Ironically, this ended up making it more difficult for independent subdistributors, who relied on a steady supply of low-budget genre films easily exploited (often horror). When “Halloween” grossed about as much as “The Deer Hunter,” things changed.
Slasher films were not new. In 1960, “Psycho” was Alfred Hitchcock’s biggest hit ever. But in its wake came mostly low-budget titles that fought for attention (“Night of the Living Dead,” “The Texas Chainsaw Massacre,” “The Hills Have Eyes.”) Renegade films, not mainstream. “Halloween” changed all that.
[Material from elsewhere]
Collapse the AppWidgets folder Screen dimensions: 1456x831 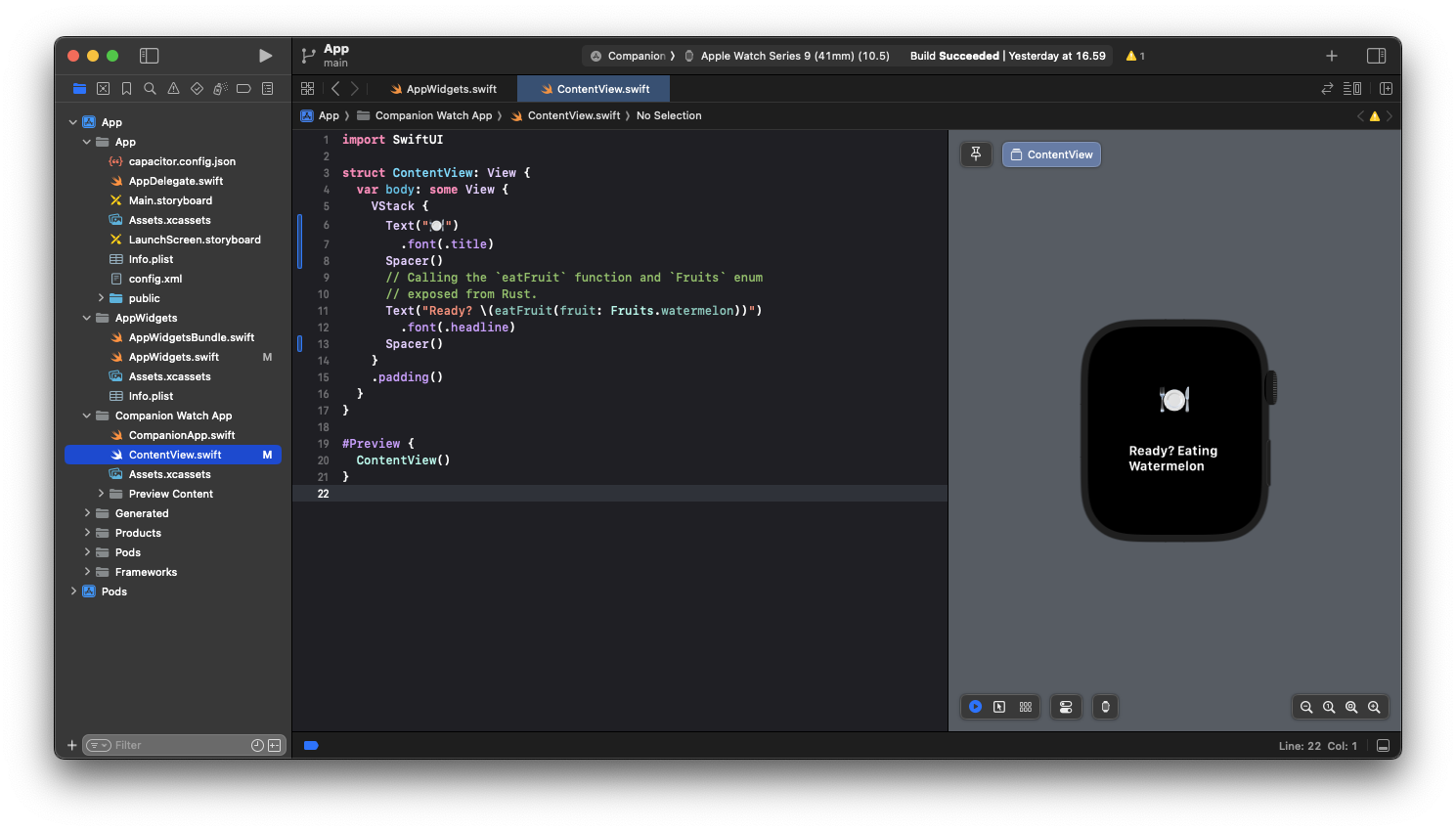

Soon Paramount had “Friday the 13th,” New Line “The Nightmare of Elm Street” leading the way, “Scream” in the 1990s. “Halloween” made these happen.
“The Blair Witch Project” remains (adjusted) the biggest-grossing film ever to premiere at Sundance (where it played in the midnight lineup). It was acquired by Artisan Releasing (more attuned to the art market with films like Darren Aronofsky’s “Pi” and “Requiem for a Dream” and Wim Wenders’ “The Buena Vista Social Club”). That was in January 1999. Artisan caused ripples by insisting on a prime summer release, at a time when independents, even Miramax, were discouraged because of full release schedules with top titles and at that time fewer screens in an average cinema. At that time, there were often two to three new studio films a week. “The Blair Witch Project” stood out, regardless.
The resistance to the summer release date is part of why “The Blair Witch Project” initially had two weeks as a platform, multi-city start. It had such extraordinary results, the chains with top theaters quickly found room for it. That elevated all non-studio distributors.
“Blair” became one of the first films to benefit from internet marketing, not just advertising but also a website (160 million views reported through its first full month in release) and tie-ins with other sites like Ain’t It Cool News. This was different, and this model of internet-marketed horror films worked, and was soon adopted by studios.
The film’s “found footage” technique wasn’t original. The Italian “Cannibal Holocaust” (1980) preceded “The Blair Witch Project” among horror films. But “Blair Witch” sparked widespread use in the genre and elsewhere (Wikipedia cites far more than 100 examples, including “Paranormal Activity,” “Cloverfield,” and “District 9”). It benefited from being original, with as much as possible the impression conveyed in advance that the footage was real.
“Terrifier 3” had no TV ads (similar to “Longlegs” earlier this year), with a niche campaign that clearly reached its audience. The bulk of its outreach was via Bloody Disgusting, a Cineverse-owned multimedia site, as well as on its multiple streaming services. The symmetry of a content provider (Cineverse didn’t produce the film) using its internal resources isn’t original, but in terms of the role it played and the huge return, “Terrifier 3” stands at a high end of success. Lessons will be taken from this.
The film has no MPA rating, since it almost certainly would have been NC-17. Until recently, many top chains wouldn’t play unrated films. Some newspapers refused to run ads. Like many rules, unwritten or otherwise, from the time before COVID shut down theaters, this one has gone.
The major studios that comprise the MPA are required to submit their films for ratings and not work around their rules. But this could encourage those companies who are not MPA members (A24, Neon, Lionsgate being the most prominent non-members) to consider also going out unrated. Other than the 7 MPA companies (Disney, Par, WB, Univ, Sony, Netflix, MGM Amazon), a distributor has to pay to be rated. It is voluntary for these non-MPA members, but for decades theaters have mostly insisted on a rating. That’s changed.
It’s unlikely “Terrifier 3” can ever match the impact of “Halloween” or “Blair Witch.” At the same time, it’s hard to think of a more unlikely #1 film this year. That achievement alone makes it likely others will follow.